If a wife wants to peg her husband, does he have the right to say “No”? I’d like to hear the manosphere’s opinion of marital rape in that case. What if she’s into face sitting? What if she wants rimming on demand? What if she’s *gasp* fat and hairy? I thought men would rather die than fuck a woman over 150lbs?

Gender flipped, MRAs would recoil in horror at marital rape.

Lea
Lea
10 years ago

Isn’t he duty bound to provide for his children too? I guess he gets to rape them aswell?

Historically? Yes.

Lea
Lea
10 years ago

“[M]arriage is where both partners should seek sexual fulfillment”

Jackie, they’re just saying that not only should she be raped, she should have to enjoy it. If a woman does not like being forced to supply him with a warm body to fuck, she’s broken. That’s not his fault. He’s giving her everything she deserves and she should appreciate it. He’ll tell her when she should feel fulfilled.

These men make marriage sound alot like hell.

Shalimar
Shalimar
10 years ago

@Catalpa

He is writing at AVFM, so I’m guessing he is drawing the distinction because to him visiting a brothel is just paying for a wet and better substitute to your hand, rather than adultery where you might actually have feelings for the woman you cheat with. Sort of “Honey, it’s not really cheating, there is no way she would even fuck me if I hadn’t paid her. Really, you don’t have any reason to feel jealous.”

To most people, it is the sex behind your spouse’s back that is the problem, so there wouldn’t be any distinction. I personally see things a little differently from the norm, it isn’t the sex itself that bothers me at all, but the lying and subterfuge that go with it. I don’t see any distinction between a brothel and an affair either, they’re both cheating.

I can see how even some non-misogynists might make a distinction between intentional, one-time, paid-for sex and an actual affair, though. It’s up to each individual to determine what part of it really bothers them the most.

cretaceouskitteh78
cretaceouskitteh78
10 years ago
Reply to  David Futrelle

Sorry David Futrelle for not getting back to you sooner! Been working like a mofo. But, no. Totally not necessary for you to give me credit for the discovery. Happy to help and expose this garbage. But I’d probably have sqealed like a little girl if you had lol!

Robert
Robert
10 years ago

It occurs to me that some married gay men have a different perspective on what is and is not cheating. If my husband has sex with someone other than me, I do not experience it as a betrayal. From what I’ve been reading here, it seems to work differently for some opposite-sex couples.

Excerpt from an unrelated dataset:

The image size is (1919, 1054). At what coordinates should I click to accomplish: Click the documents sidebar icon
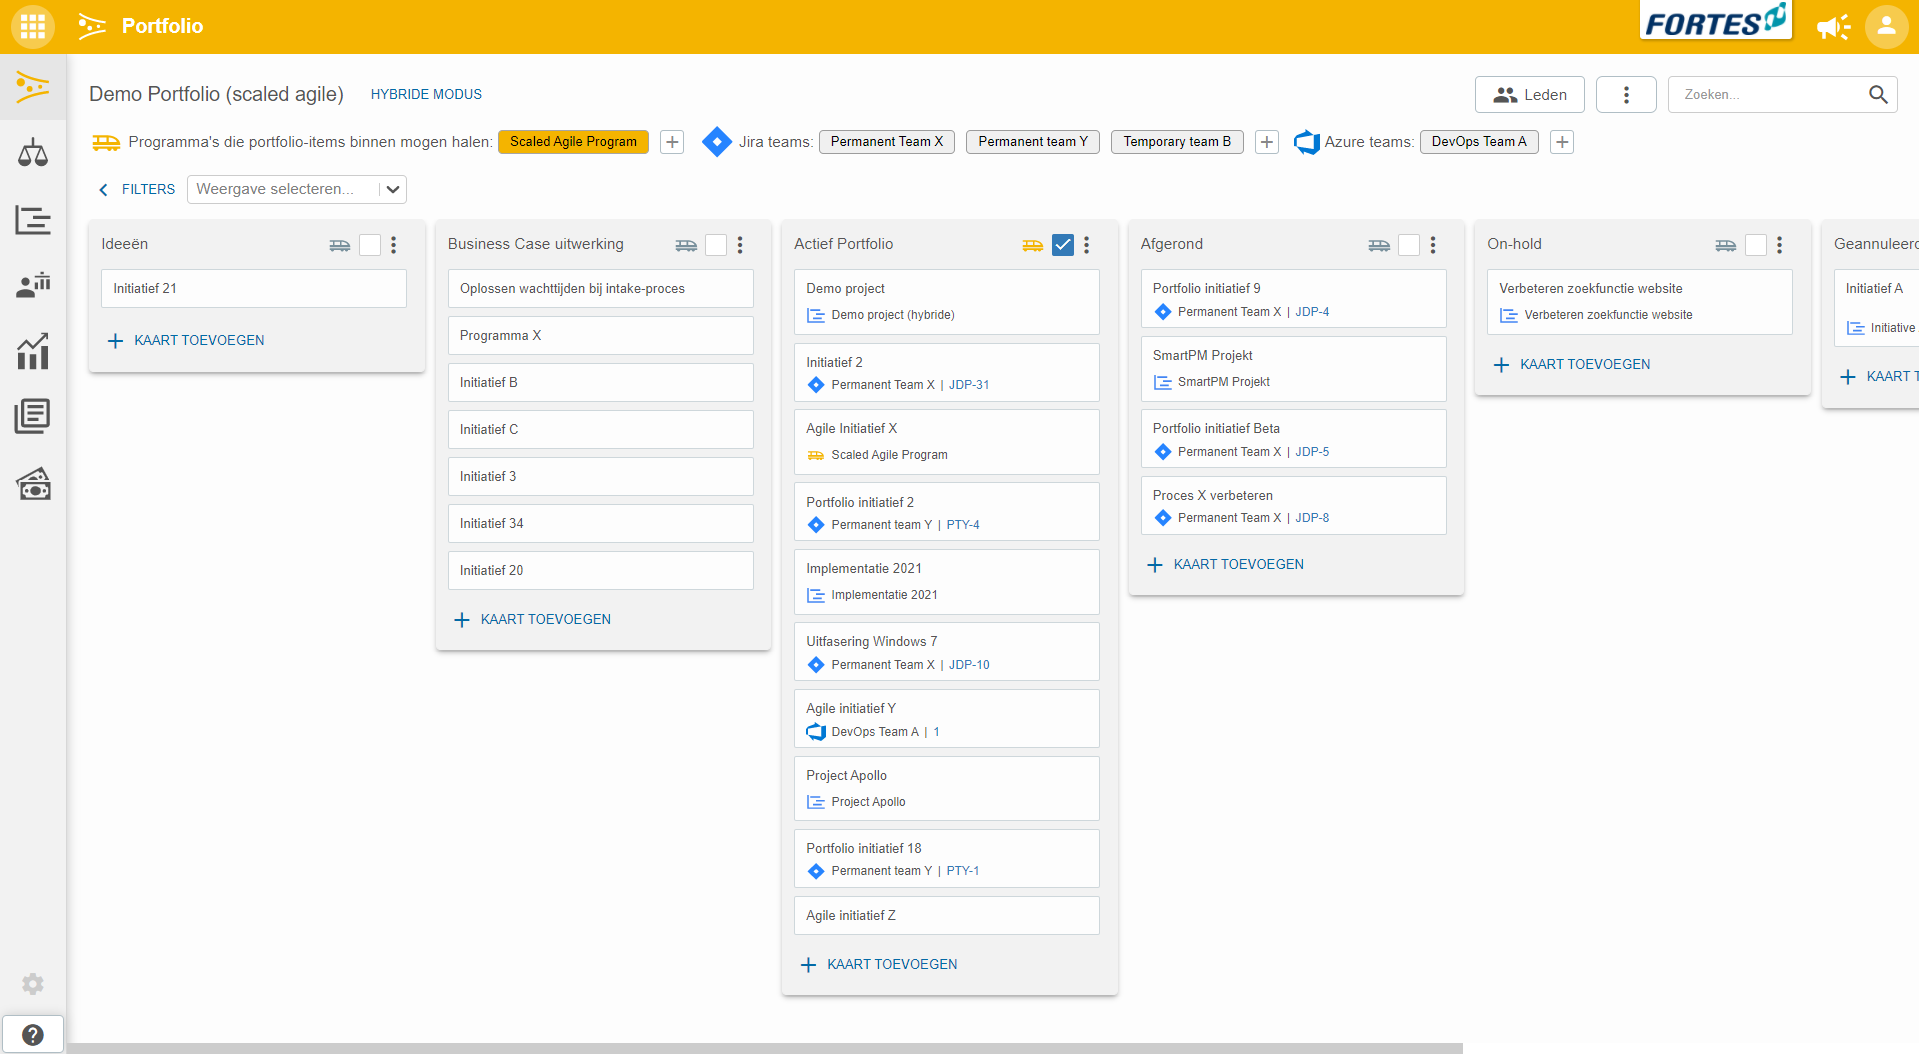[x=33, y=415]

Regarding the abominable Talukdar, he seems to have a problem with the idea of a married man masturbating. I don’t know a lot about how straight dudes do sex, but is there an idea that masturbating is somehow inappropriate for adult men? Because that would explain some things. For an otherwise healthy man in his twenties to believe that the only correct way to achieve orgasm is PiV intercourse puts a tremendous burden on him and any woman he is attracted to.

Catalpa
Catalpa
10 years ago

What does and does not constitute cheating does depend in the couple. There are folks in open relationships who are fine with one or both partner having sex with other people. If someone has their partner’s approval to sleep around, it’s not cheating. Cheating happens when one partner goes behind the other’s back without a prior agreement having been reached, and an implicit expectation of monogamy has been established. At least in my opinion.

Banana Jackie Cake, the Best Jackie and Cake! Yum! (^v^)
Banana Jackie Cake, the Best Jackie and Cake! Yum! (^v^)
10 years ago

@Catalpa

Agreed. Cheating is all based on what terms of the relationship are built on, which happens to be one reason why communication is so important in a relationship. While I wouldn’t mind having an open relationship or if any partner of mine has a little something-something here and there, I’d rather have these terms talked about before hand rather than assumed.

Robert
Robert
10 years ago

Catalpa and Banana Jackie Cake – thank you, that resolves my confusion.

gilshalos
10 years ago

The one relationship I had where I was truly in love…I didn’t care if he slept with other people. If he came back to me at night, and didn’t embarrass me, I didn’t care who he slept with.